Выкатываются они все дружно вместе с мелкими Поттерами за дверь, а самый старший в очках на меня продолжает смотреть и ручку поглаживать.
Эх, говорит, Северус, как есть знал, что зелье это не доведёт тебя до добра. Супруг я твой — Гарри Джеймс Поттер.
Ты посмотри, бормочет, на руку свою левую. Гляжу я, а там, батюшки, браслет брачный золотой с именем несносного мальчишки.
А Поттер-старший знай себе дальше трындычит: женаты мы пятьдесят лет уж скоро, а эти личности, что отсюда вышли — дети наши совместные и внуки. Четверо, дескать, детей и девять внуков.
На этом моменте, бесценный товарищ дневник, усилием воли сдержал я себя от очередного беспорядочного падения.
Тут я руки на груди скрещиваю, бровь поднимаю и заявляю, что не верю ни единому слову супостатскому, что находился я в своей Лаборатории в Паучьем тупике и что, мол, никогда не женился бы я на герое невыносимом. А вообще попрошу отпустить меня домой и не задерживать глупостями всякими. И в конце для пущего эффекту добавляю, что возможно это и дети Поттера, но может не от меня, а он здесь голову мне морочит.
Тут смотрю - идёт Поттер, смеётся и тащит альбом магический огромный, открывает его и колдофото мне показывает: а там, стыд мне и позор, я стою на первом плане с пузом, как есть беременный, и черпаком машу, мешаю варево какое-то. И следом ещё три картинки таких: везде я с пузом и черпаком, Поттер счастливый рядом руки мне на живот складывает и в камеру улыбается, а рядом дети уже родившиеся предыдущие ползают.
А что это, мистер Поттер, — вкрадчиво так начинаю, — именно я постоянно беременный? Что за дискриминация зельеваров такая?
Ну думаю, уделал я героя нашего солнцеликого.

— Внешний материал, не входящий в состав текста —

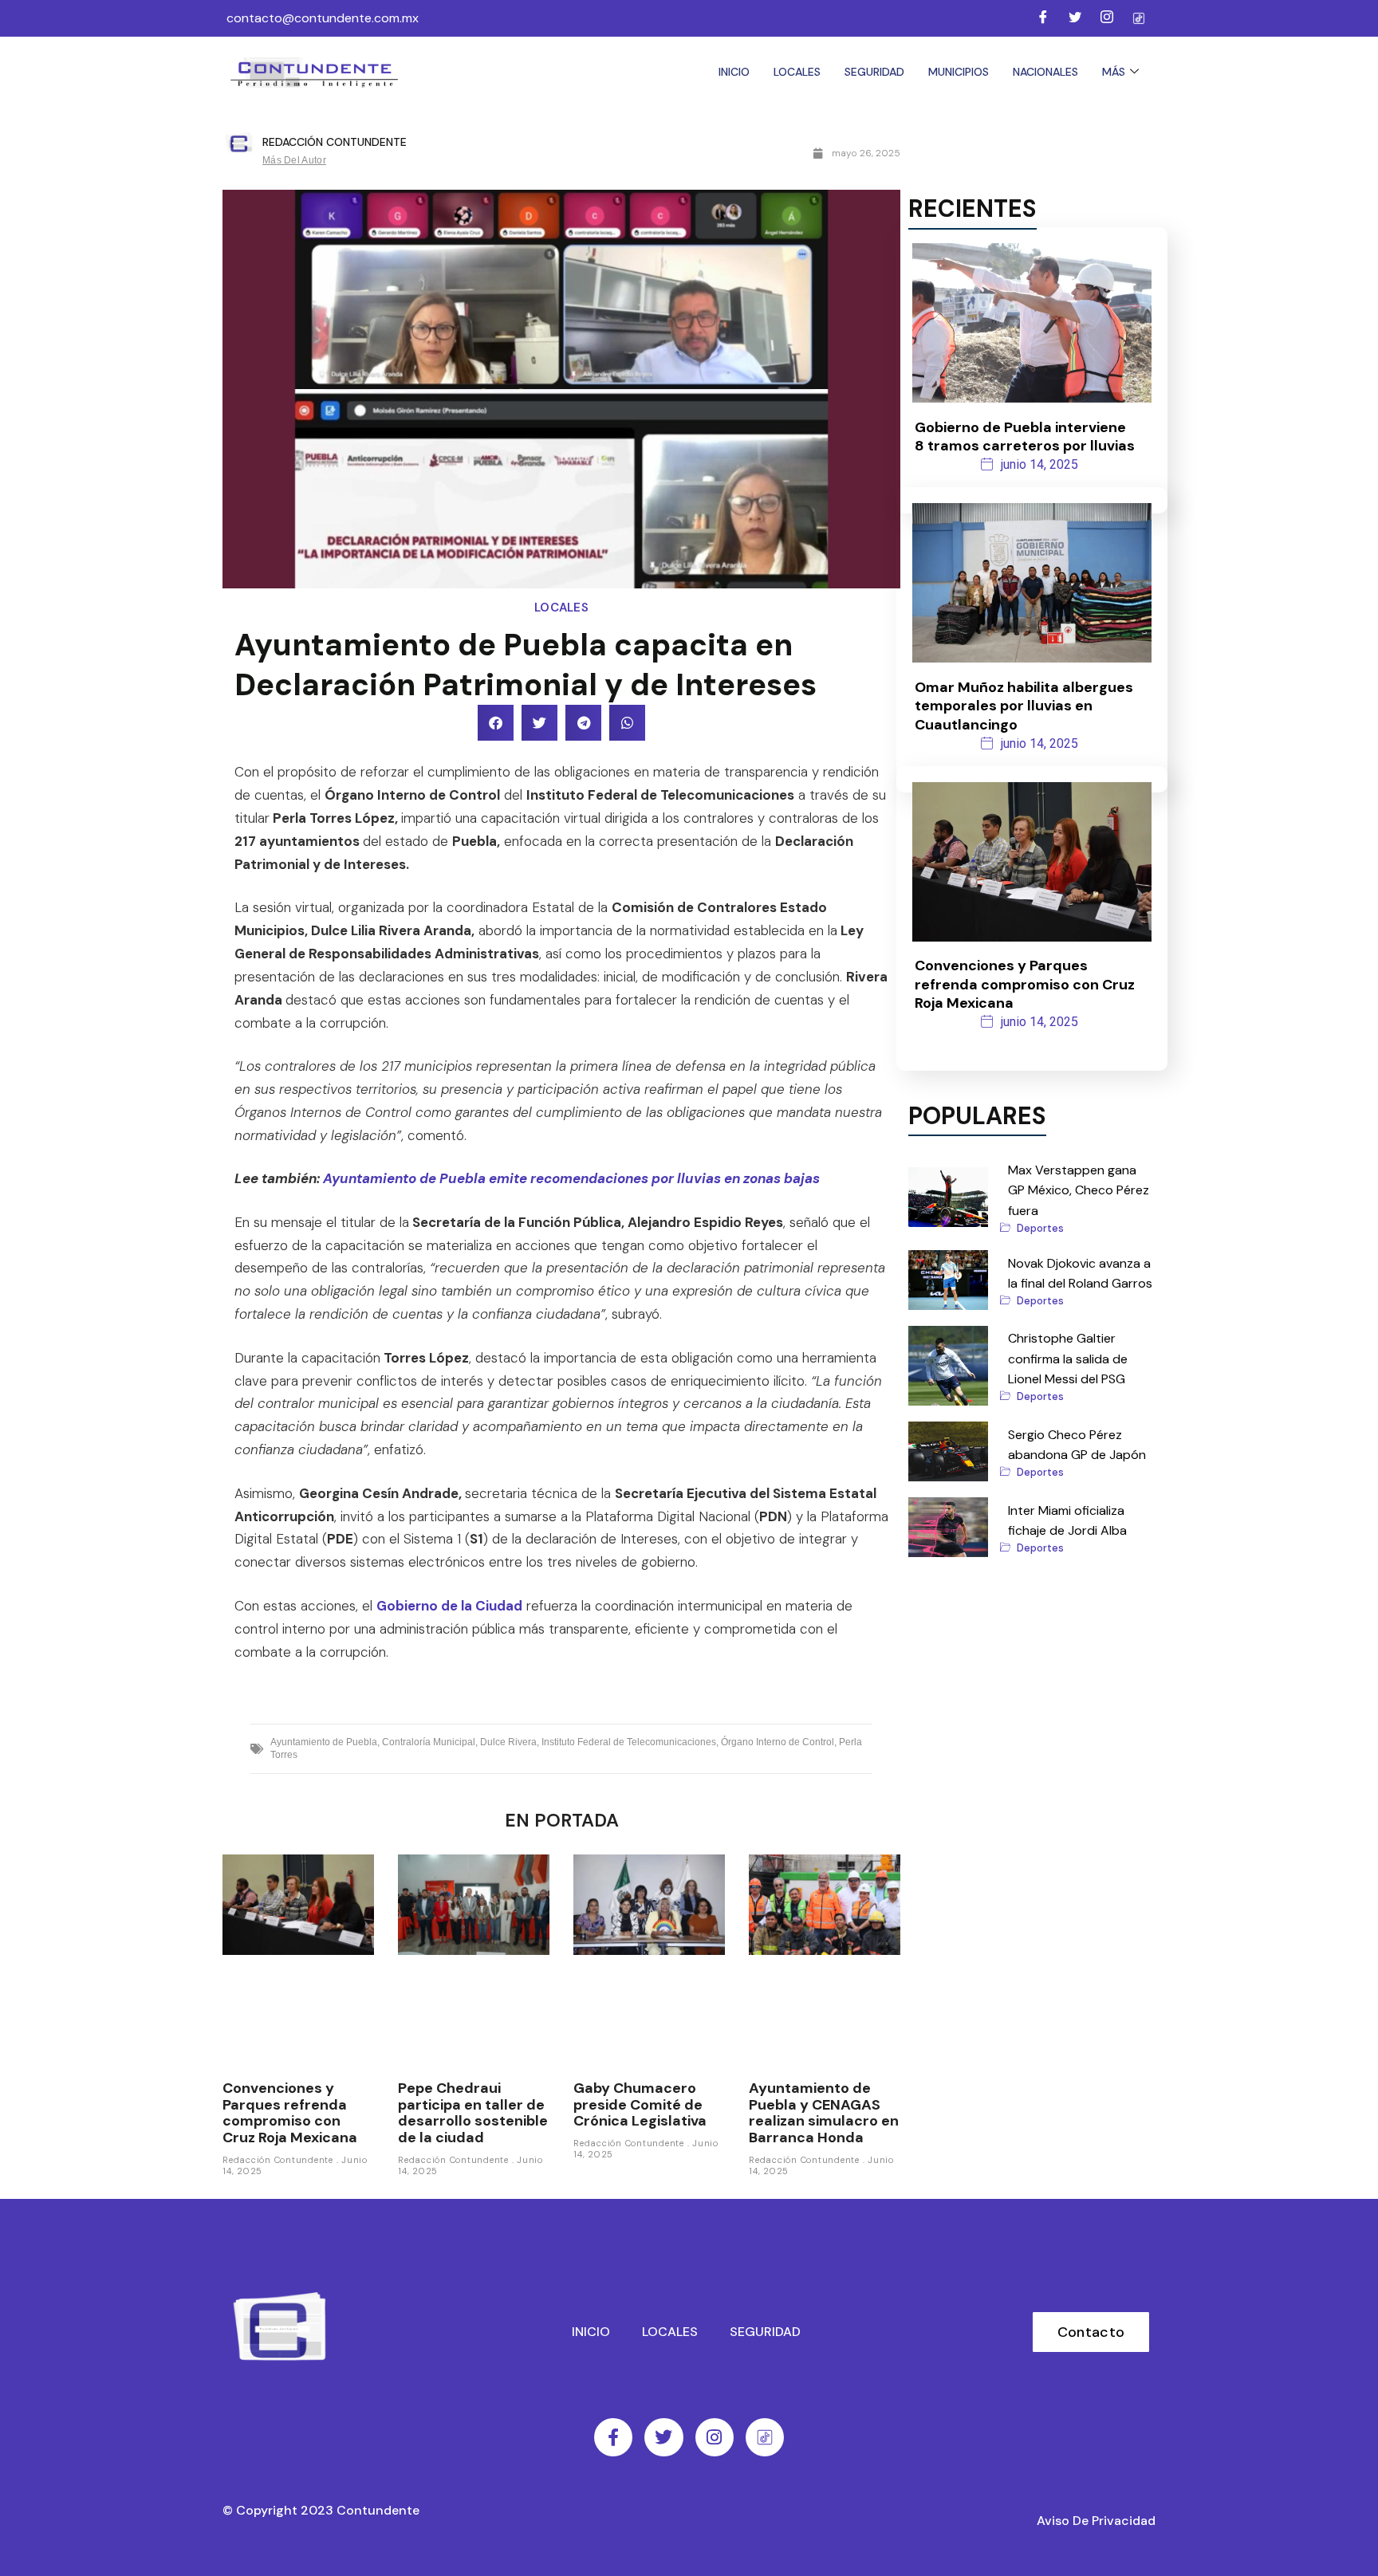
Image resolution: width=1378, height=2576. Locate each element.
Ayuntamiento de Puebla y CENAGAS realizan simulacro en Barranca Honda (824, 2112)
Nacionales (1045, 72)
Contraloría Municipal (428, 1742)
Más (1113, 72)
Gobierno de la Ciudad (449, 1605)
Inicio (734, 72)
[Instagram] (1107, 18)
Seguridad (874, 72)
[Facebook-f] (613, 2437)
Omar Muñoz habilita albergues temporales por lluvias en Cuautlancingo (1024, 706)
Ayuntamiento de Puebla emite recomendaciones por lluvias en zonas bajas (571, 1178)
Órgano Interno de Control (777, 1742)
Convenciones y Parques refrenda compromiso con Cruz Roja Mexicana (289, 2112)
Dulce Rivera (508, 1742)
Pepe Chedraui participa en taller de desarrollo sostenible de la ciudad (473, 2112)
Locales (797, 72)
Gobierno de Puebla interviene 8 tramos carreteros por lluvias (1025, 436)
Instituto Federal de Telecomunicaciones (628, 1742)
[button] (496, 723)
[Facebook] (1043, 18)
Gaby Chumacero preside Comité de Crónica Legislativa (640, 2104)
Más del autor (294, 160)
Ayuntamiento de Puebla (323, 1742)
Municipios (958, 72)
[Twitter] (1075, 18)
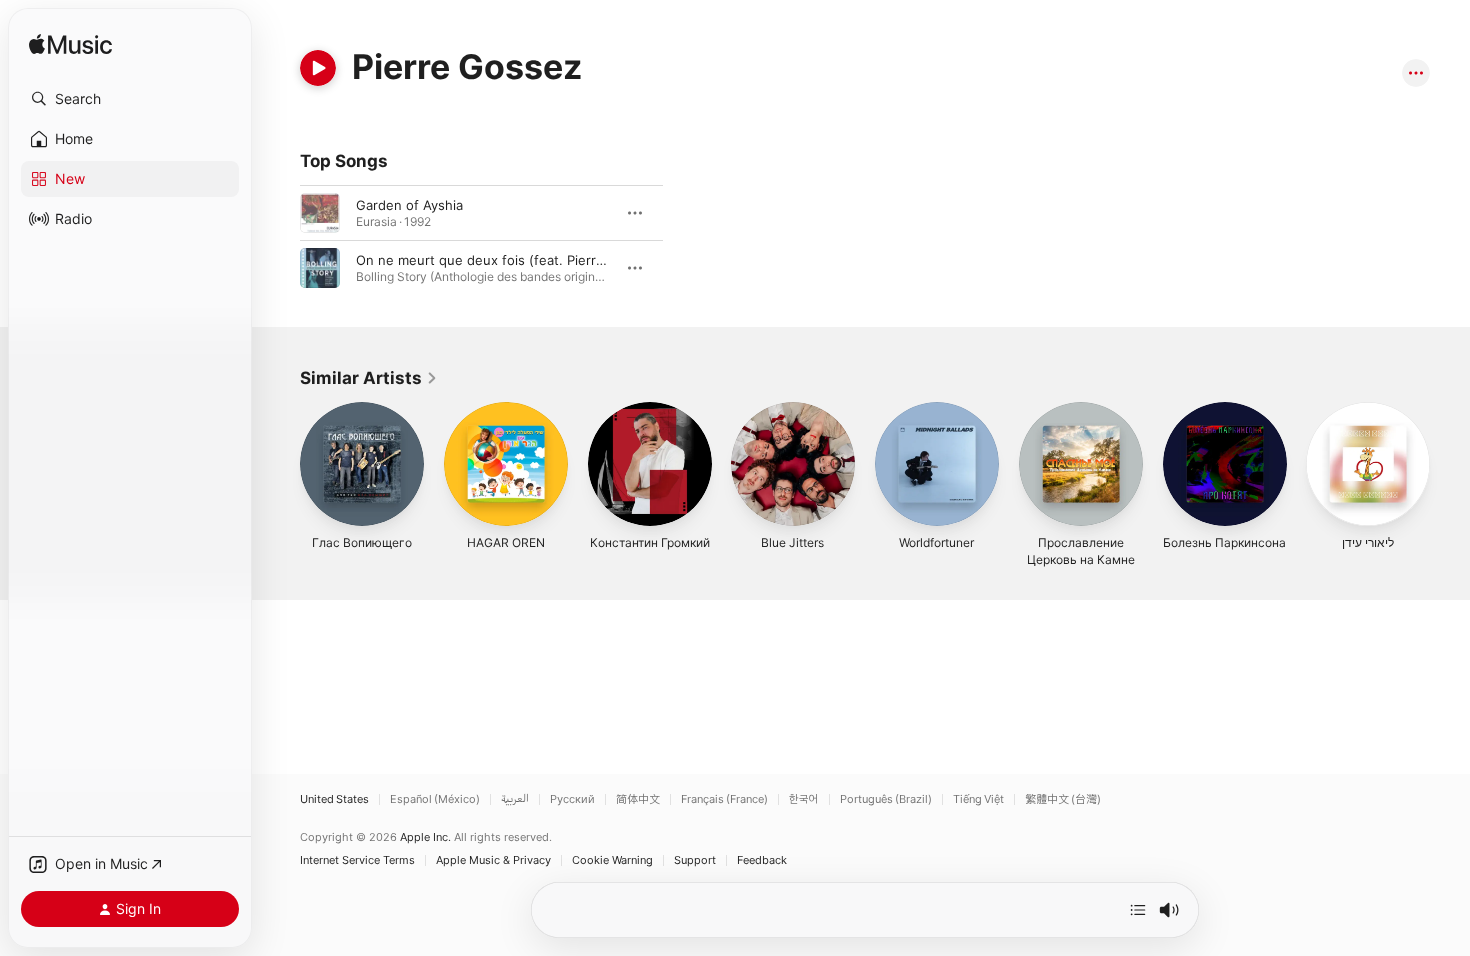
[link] (369, 378)
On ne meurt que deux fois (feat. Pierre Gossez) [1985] (530, 260)
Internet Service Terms (357, 860)
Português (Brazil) (886, 799)
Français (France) (724, 799)
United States (334, 799)
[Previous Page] (280, 464)
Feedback (762, 860)
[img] (70, 45)
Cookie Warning (612, 860)
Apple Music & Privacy (493, 860)
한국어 (804, 799)
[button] (130, 99)
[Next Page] (1450, 464)
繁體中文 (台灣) (1063, 799)
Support (695, 860)
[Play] (318, 68)
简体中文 (638, 799)
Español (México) (435, 799)
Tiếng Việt (978, 799)
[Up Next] (1138, 910)
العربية (515, 799)
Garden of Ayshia (409, 205)
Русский (572, 799)
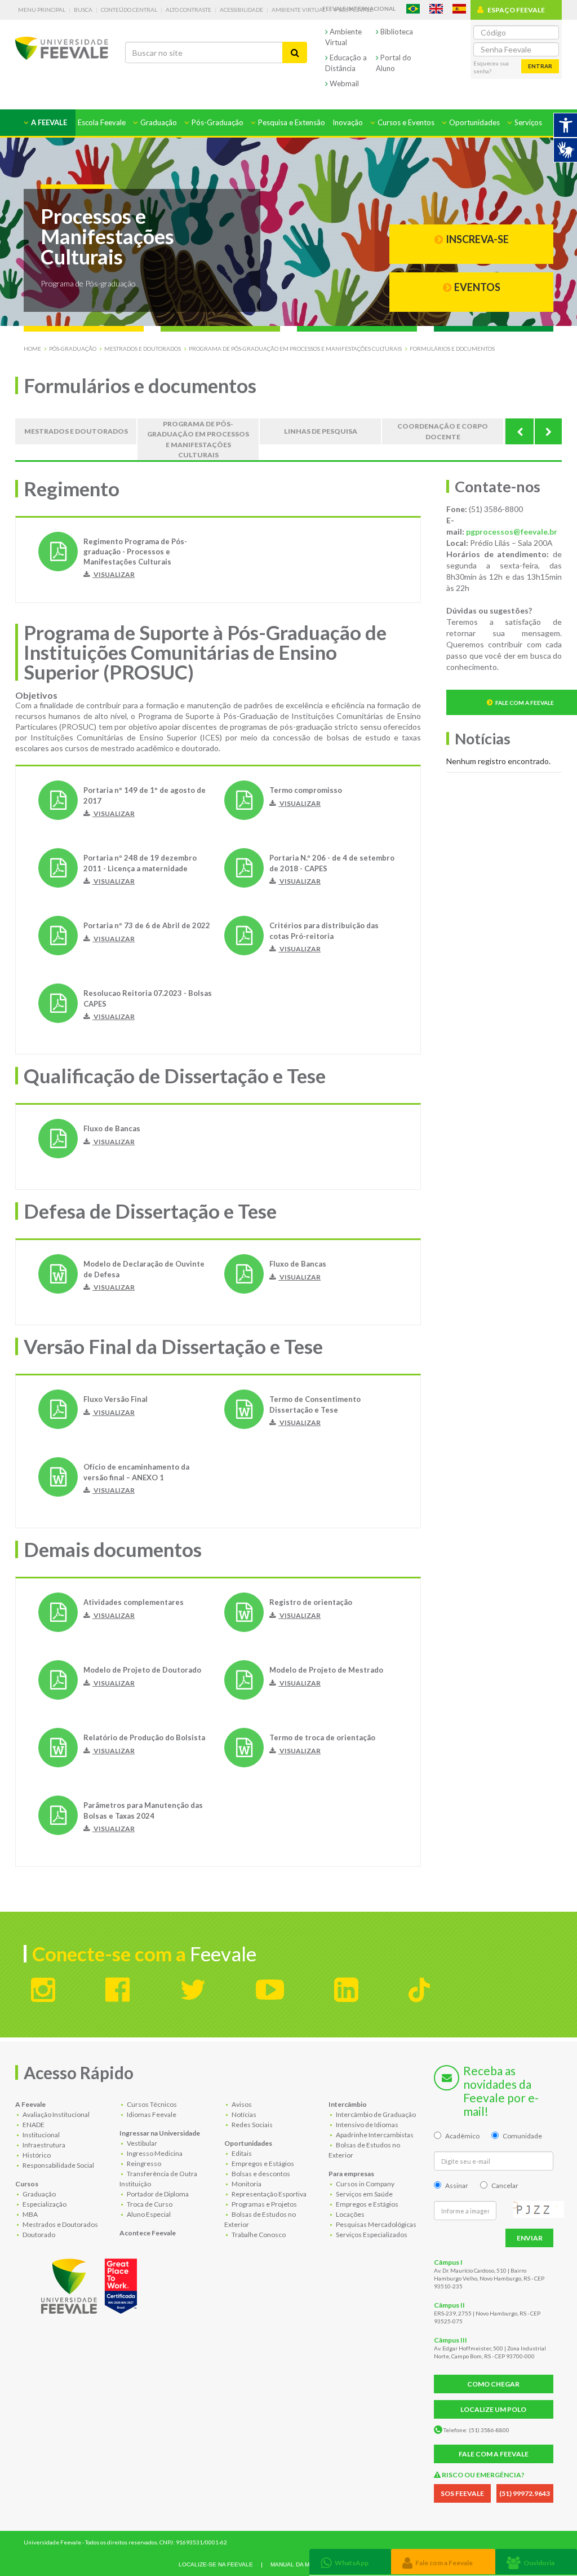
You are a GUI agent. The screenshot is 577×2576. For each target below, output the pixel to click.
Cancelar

А он знай себе смеётся и говорит: ну прости, дорогой муж, не я четыре раза по ошибке зелье мужской беременности выпил заместо Бодроперцового, которое на этой же полке стоит. Детей мы и так хотели рожать, но хотел я разделить с тобой эту ношу непосильную, но вот так получилось, да.
И за руку меня опять хвать.
Тут уж я надулся и сижу, думаю. Нет, говорю, неубедительные эти доказательства.
Тут Поттер другие колдофото давай показывать, а там чего только нету: вот мы с ним в тюрьме, в наручниках, за решеткой, сидим за столом деревянным и в покер магический играем, а с нами полицейский гражданин какой-то и Воландеморт ополовиненный. Голова его Темнейшества, а тело хлипенькое какое-то. Ну думаю, неудачно возродился, бедняга. А мы с Поттером блаженные такие сидим, что только диву даёшься.
Это наш медовый месяц, говорит, в тюрьме Пэрриса, мы с полицейским этим маггловским, Игнасио, подружились покуда там сидели и в покер его магический научили играть, а второй — дурачок их местный, Пьетро, любитель маскарадных костюмов.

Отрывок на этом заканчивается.